I ended up at Alexandra Cooks and my crazy kitchen experiment for Wednesday was to make pots de creme. My husband, Josh, had a root canal on Wednesday after work, and I wanted to make him something special. Yes, this ended up being a dessert just for us adults! I made it up to my kids yesterday by making them vanilla bean yogurt with oreo cookie crumbs for dessert after dinner.
Actually, the real reason we couldn’t share with the kids: not enough heavy cream to make the whole recipe! I had to halve the recipe I used because I only had 1¼ cups of heavy cream instead of the full 2½ cups needed for the full recipe.

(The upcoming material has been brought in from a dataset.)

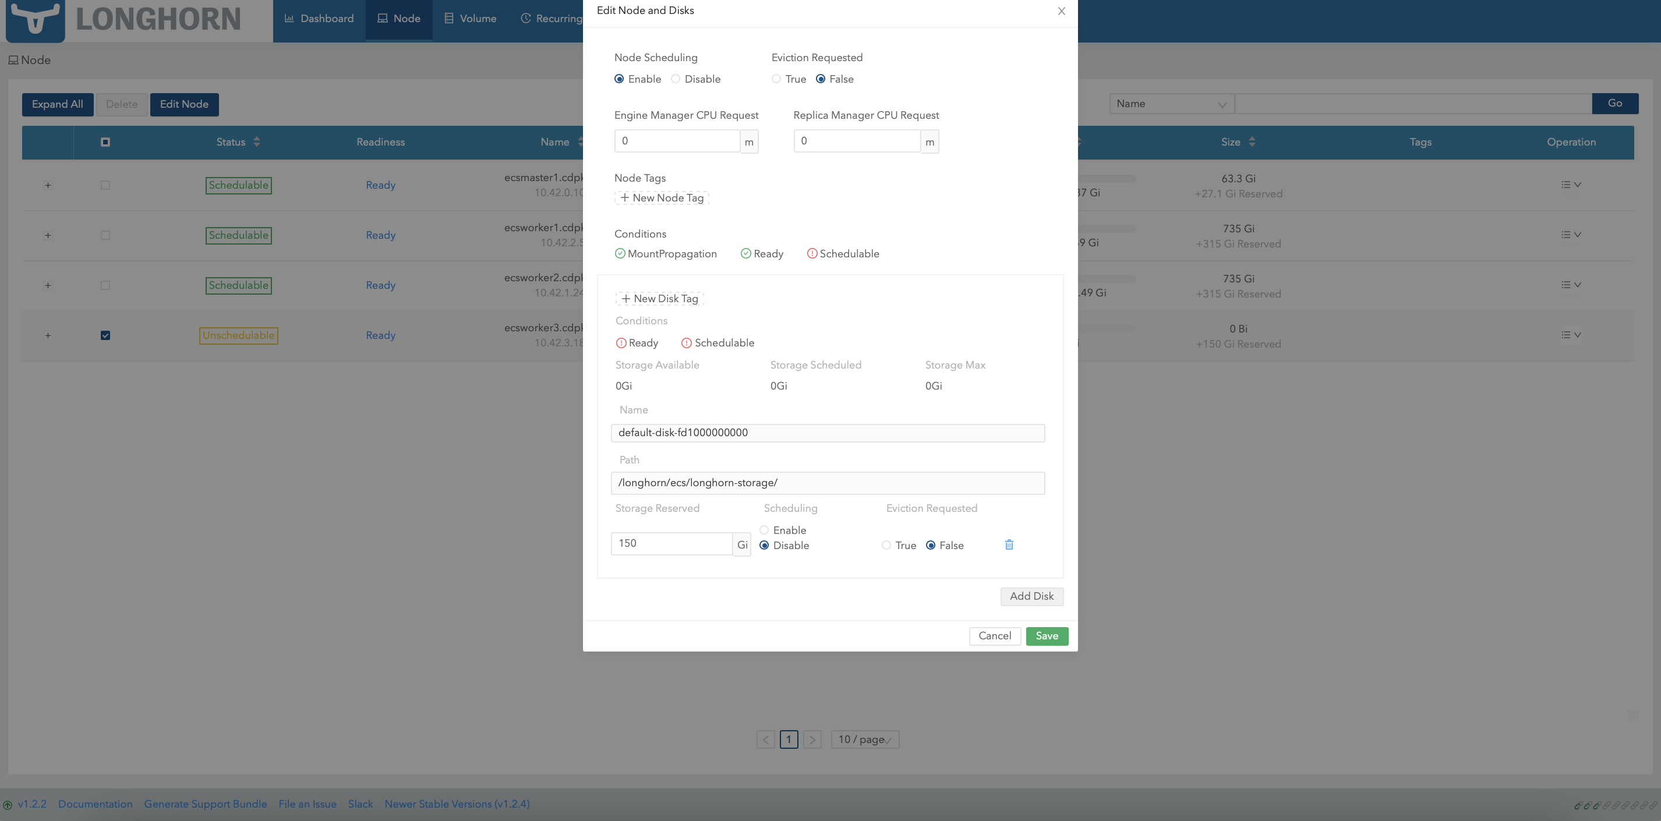The width and height of the screenshot is (1661, 821).
Task: Click the Longhorn bull logo
Action: click(x=35, y=18)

I love my canister of vanilla sugar. I just replenished this with fresh vanilla beans two weeks ago so it was ready to be used. Since there were plenty of lovely bean flecks in the sugar, I skipped adding the seeds of one vanilla bean to the cream and milk. I also used one of the whole beans in the canister to steep in the cream and milk mixture for an hour.
My four mismatching ramekins. Alexandra mentions Weck jars in her blog post and I have seen those before. I eventually want to buy some just for using for desserts! A note: the white ramekins worked better than the glass ones. The glass ones were a tad bit too big I think.
I heated the milk, cream and about half the sugar to about 100 degrees F. The recipe says until hot to the touch. Hopefully, 100 degrees F wasn’t too high. Then, I covered the pot and let it sit for about an hour. Then, I tempered the egg yolks with the rewarmed cream mixture and whisked everything together in a glass measuring cup. I did strain the mixture through a mesh strainer into another bowl, but the mixture didn’t really seem to need it. I’m assuming the mesh strainer is to catch any possible cooked egg.
Here are my filled ramekins in a square glass pan, which is then set on top of a cookie sheet. I then proceeded to do something a little crazy!
One of these things is not like the other, one of these things just isn’t the same! I wrapped one of the ramekins with plastic wrap so I could check when the pots de creme were set without having to take foil off. I was afraid it would melt in the oven but it didn’t. Yes, it got a little bit misshapen after baking, but it didn’t stick to anything or collapse into an awful mess.
I kept these in the oven for about 50 minutes. They actually never really looked like they were set in the oven. I made the mistake once of expecting a custard cake to look set in the oven after baking but I ended up ruining it. So out these came whether or not they looked set. I was hoping they would set once they cooled and were put in the fridge. And they did!
There was a little bit of skin on top. I should have pressed plastic wrap onto the top of each of these like I do when I make custard.
These are awful pics, but you can tell the pots de creme are definitely not liquid anymore after about 8 hours in the fridge. Phew! And… the verdict! These are so good but probably so bad for you! I think these are a lot like custard, but they were more velvety than custard. They are a lovely dessert that I will definitely make again and I can see making many different kinds of flavors! Passionfruit vanilla pots de creme anyone?